R Package Documentation
Browse R Packages
We want your feedback!
Note that we can't provide technical support on individual packages. You should contact the package authors for that.
#^^^^^^^^^^^^^^^^^^^^^^^^^^^^^^^^^^^^^^^^^^^^^^^^^^^^^^^^^^^^^^^^^^^^^^^^^^^^^^^
#
# R6 class for a Recipe --------------------------------------------------------
#
#^^^^^^^^^^^^^^^^^^^^^^^^^^^^^^^^^^^^^^^^^^^^^^^^^^^^^^^^^^^^^^^^^^^^^^^^^^^^^^^
Recipe <- R6Class(
classname = "recipe",
public = list(
# formula the model formula.
formula = NULL,
# term_info information about original and predicted variable.
term_info = NULL,
# steps the recipe steps.
steps = list(),
# template the data.
template = list(),
# levels variable factor levels.
levels = NULL,
# orig_lvls original factor levels
orig_lvls = NULL,
# retained variables that are retained.
retained = NA,
# requirements packages required
requirements = NULL,
# tr_info training info
tr_info = NULL,
# whether the model is trained.
trained = NULL,
# bake time for each step
time_bake = NULL,
# prep time for each step
time_prep = NULL,
# result list that holds the created model features.
result = list(),
# vars The variables available from the provided data set.
vars = NULL,
initialize = function(formula = NULL, data = NULL, ...) {
# specify data used with formula notation
# if (!is.formula(formula)) {
# stop("You must specify a valid formula")
# }
if (is.null(data) & is.null(formula)) {
invisble(self)
}
if (!any(class(data) %in% c("list", "data.frame", "data.table", "tbl"))) {
stop("data must be a data.frame like object or list")
}
self$formula <- formula
# parse the formula
vars_list <- get_formula_vars(formula = formula, data = unclass(data))
roles <- rep.int(
x = c("predictor", "outcome"),
times = vapply(vars_list,
FUN = length,
FUN.VALUE = numeric(1L)
)
)
self$vars <- unlist(vars_list, use.names = FALSE)
# add variables as a initial step
self$add_step(StepAddVars$new(terms = self$vars, role = roles))
self$steps[[1L]]$set_result(unclass(data)[self$vars])
self$steps[[1L]]$columns <- self$vars
self$requirements <- list(
bake = setNames(object = logical(),
nm = character())
)
invisible(self)
},
# @description
# Add a step to the recipe.
# @param step The step to add.
# @return An updated `Recipe` object with a step addded.
add_step = function(step) {
self$steps <- append(self$steps, step)
invisible(self)
},
# @description
# Do prep operations.
# @param retain retain the step.
# @return An updated `Recipe` object.
prep = function(retain = TRUE, steps = NULL) {
if (is.null(steps)) {
steps <- 1:length(self$steps)
}
self$time_prep <- c()
nms <- self$get_step_column_names()
for (i in steps) {
start_time <- Sys.time()
# set the columns that are used for the step
# currently don't specify as a selector
self$steps[[i]]$columns <- get_terms_from_info(self$steps[[i]]$terms,
unlist(nms[1:i]))
# print(self$steps[[i]]$columns)
# We need to grab the data from previously created steps
self$steps[[i]]$prep(self$get_step_columns(self$steps[[i]]$columns))
end_time <- Sys.time()
elapsed_time <- end_time - start_time
self$time_prep <- c(self$time_prep, elapsed_time)
}
self$retained <- retain
invisible(self)
},
# @description
# Create the dataset.
# @param data The input data to the recipe.
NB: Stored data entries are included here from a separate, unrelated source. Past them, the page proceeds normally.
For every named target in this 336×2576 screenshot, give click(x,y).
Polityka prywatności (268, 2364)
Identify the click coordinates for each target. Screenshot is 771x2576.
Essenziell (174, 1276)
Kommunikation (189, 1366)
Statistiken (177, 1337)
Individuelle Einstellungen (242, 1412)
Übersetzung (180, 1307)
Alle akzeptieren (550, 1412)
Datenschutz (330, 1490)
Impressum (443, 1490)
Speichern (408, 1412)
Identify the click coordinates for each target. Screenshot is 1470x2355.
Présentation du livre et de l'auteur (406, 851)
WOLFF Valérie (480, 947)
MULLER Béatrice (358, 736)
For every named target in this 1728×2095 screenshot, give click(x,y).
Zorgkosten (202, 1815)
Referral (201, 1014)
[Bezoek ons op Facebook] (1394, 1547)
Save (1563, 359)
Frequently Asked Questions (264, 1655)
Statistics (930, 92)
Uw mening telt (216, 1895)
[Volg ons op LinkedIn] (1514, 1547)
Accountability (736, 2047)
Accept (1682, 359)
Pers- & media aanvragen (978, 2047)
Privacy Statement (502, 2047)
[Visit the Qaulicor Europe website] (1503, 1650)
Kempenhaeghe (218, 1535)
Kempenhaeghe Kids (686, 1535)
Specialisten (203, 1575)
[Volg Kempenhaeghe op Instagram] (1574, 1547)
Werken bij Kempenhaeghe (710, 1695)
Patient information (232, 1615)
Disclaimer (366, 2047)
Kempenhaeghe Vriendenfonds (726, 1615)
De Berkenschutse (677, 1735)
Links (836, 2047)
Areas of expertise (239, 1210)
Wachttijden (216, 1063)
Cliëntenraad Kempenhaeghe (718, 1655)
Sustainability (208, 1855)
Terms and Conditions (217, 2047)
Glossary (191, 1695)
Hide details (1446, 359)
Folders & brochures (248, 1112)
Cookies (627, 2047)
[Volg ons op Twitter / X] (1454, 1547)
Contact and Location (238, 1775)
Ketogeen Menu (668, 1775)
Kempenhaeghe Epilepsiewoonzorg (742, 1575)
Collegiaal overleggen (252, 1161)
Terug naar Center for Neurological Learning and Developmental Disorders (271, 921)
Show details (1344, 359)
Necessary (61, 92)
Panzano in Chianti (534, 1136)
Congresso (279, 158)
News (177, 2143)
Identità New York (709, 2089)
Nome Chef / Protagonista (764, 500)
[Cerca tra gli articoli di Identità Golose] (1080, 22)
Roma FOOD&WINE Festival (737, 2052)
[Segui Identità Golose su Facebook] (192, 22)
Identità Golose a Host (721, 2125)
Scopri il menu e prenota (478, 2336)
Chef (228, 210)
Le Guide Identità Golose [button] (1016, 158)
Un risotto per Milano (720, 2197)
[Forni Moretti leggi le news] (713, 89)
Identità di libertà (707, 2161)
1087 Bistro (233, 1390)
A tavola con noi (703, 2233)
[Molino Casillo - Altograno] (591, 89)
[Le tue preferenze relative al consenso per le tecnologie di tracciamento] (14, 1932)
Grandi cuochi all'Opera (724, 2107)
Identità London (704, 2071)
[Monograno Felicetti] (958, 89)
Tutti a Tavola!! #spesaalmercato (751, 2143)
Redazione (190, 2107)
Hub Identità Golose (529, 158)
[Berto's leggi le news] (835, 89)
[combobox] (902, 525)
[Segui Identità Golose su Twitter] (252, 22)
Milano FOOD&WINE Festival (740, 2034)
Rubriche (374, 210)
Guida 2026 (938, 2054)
If it is not specified it uses
# the data initially provided to the Recipe.
# @return An updated `Recipe` object with a result that holds a list of
# features.
bake = function(data = NULL, steps = NULL) {
types <- self$get_step_types()
types_loop <- seq_along(types)
if (!is.null(steps)) {
types_loop <- steps
} else {
status <- self$get_step_status() # rerun a step
types_loop <- types_loop[which(status)]
}
if (!is.null(data)) {
self$steps[[1L]]$set_result(unclass(data)[self$vars])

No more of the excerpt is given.